Our knowledge about the effectiveness of constructed wetlands in retaining agricultural nonpoint-source pesticide pollution is limited. A 0.44-ha vegetated wetland built along a tributary of the Lourens River, Western Cape, South Africa, was studied to ascertain the retention, fate, and effects of spray drift-borne azinphos-methyl (AZP). Composite water samples taken at the inlet and outlet during five spray drift trials in summer 2000 and 2001 revealed an overall reduction of AZP levels by 90 +/- 1% and a retention of AZP mass by 61 +/- 5%. Samples were collected at the inlet outlet, and four platforms within the wetland to determine the fate and effect of AZP in the wetland after direct spray drift deposition in the tributary 200 m upstream of the inlet. Peak concentrations of AZP decreased, and the duration of exposure increased from inlet (0.73 microg/L; 9 h) via platforms 1 and 4 to outlet (0.08 microg/L; 16 h). AZP sorbed to plants or plant surfaces, leading to a peak concentration of 6.8 microg/kg dw. The living plant biomass accounted for 10.5% of the AZP mass initially retained in the wetland, indicating processes such as volatilization, photolysis, hydrolysis, or metabolic degradation as being very important AZP was not detected in sediments. Water samples taken along two 10-m transects situated perpendicular to the shore indicated a homogeneous horizontal distribution of the pesticide: 0.23 +/- 0.02 and 0.14 +/- 0.04 microg/L (n = 5), respectively. Both Copepoda (p = 0.019) and Cladocere (p = 0.027) decreased significantly 6 h postdeposition and remained at reduced densities for at least 7 d. In parallel, the chlorophyll a concentration showed an increase, although not significant, within 6 h of spray deposition. The study highlights the potential of constructed wetlands as a risk-mitigation strategy for spray drift-related pesticide pollution.

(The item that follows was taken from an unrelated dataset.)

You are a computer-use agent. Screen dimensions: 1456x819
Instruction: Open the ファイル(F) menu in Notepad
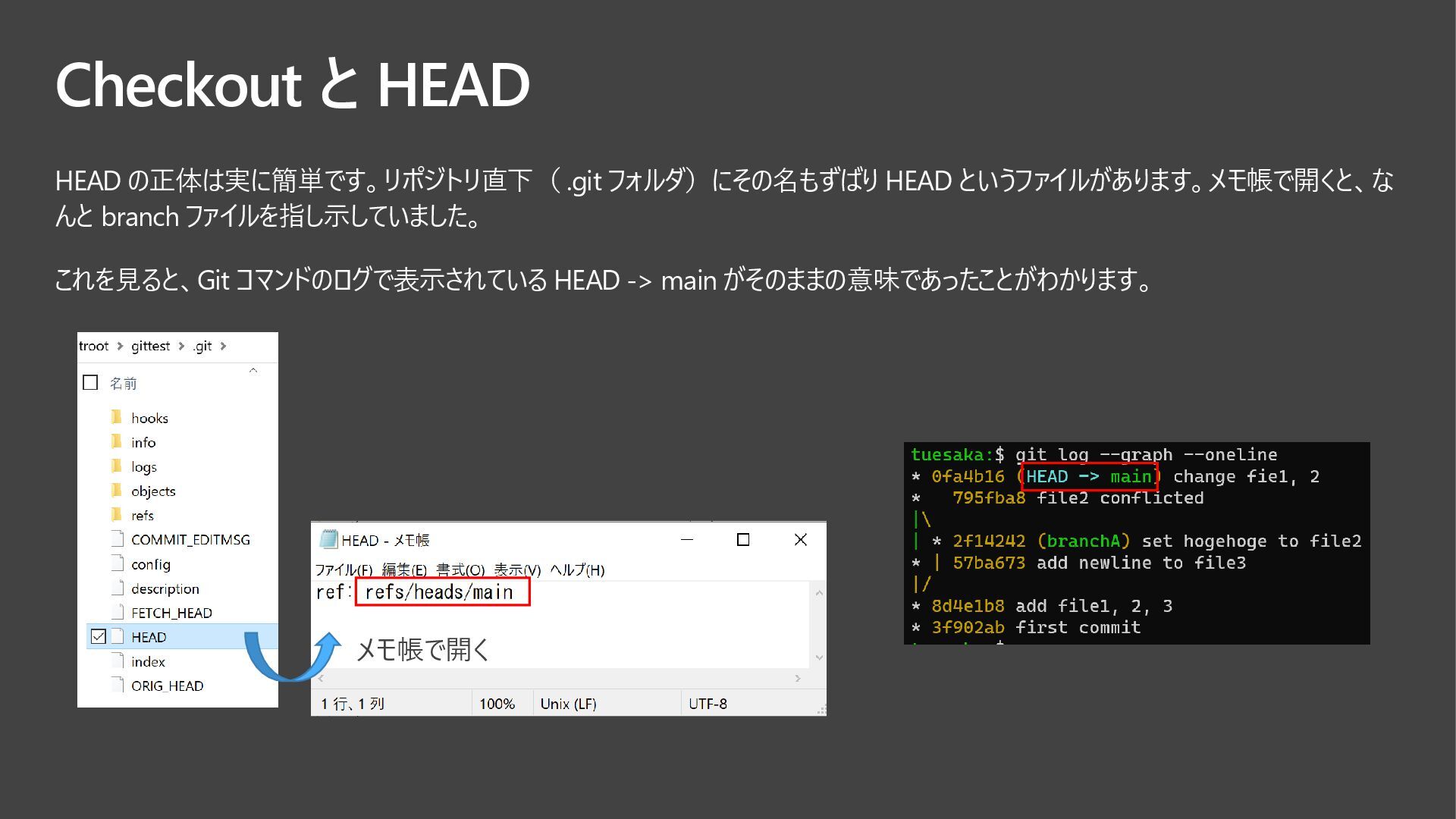point(344,570)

Effectiveness of a constructed wetland for retention of nonpoint-source pesticide pollution in the Lourens River catchment, South Africa

Constructed wetlands have been widely used to control both point- and nonpoint-source pollution in surface waters. However, our knowledge about their effectiveness in retaining agricultural pesticide pollution is limited. A 0.44-ha vegetated wetland built along a tributary of the Lourens River, Western Cape, South Africa, was studied to ascertain retention of runoff-related agricultural pollution. Total suspended solids, orthophosphate, and nitrate were retained in the wetland in the proportions 15, 54, and 70%, respectively, during dry weather conditions (with rainfall less than 2 mm/d) and 78, 75, and 84% during wet conditions (with rainfall between 2 and 35 mm/d). Retention of water-diluted azinphos-methyl introduced via runoff at a level of 0.85 microg/L was between 77 and 93%. Chlorpyrifos and endosulfan were measured during runoff in inlet water at 0.02 and 0.2 microg/L, respectively. However, both pesticides were undetectable in the outlet water samples. During a period of 5 months, an increased concentration of various insecticides was detected in the suspended particles at the wetland inlet: azinphos-methyl, 43 microg/kg; chlorpyrifos, 31 microg/kg; and prothiofos, 6 microg/kg. No organophosphorus pesticides were found in the outlet suspended-particle samples, highlighting the retention capability of the wetland. A toxicological evaluation employing a Chironomus bioassay in situ at the wetland inlet and outlet revealed an 89% reduction in toxicity below the wetland during runoff.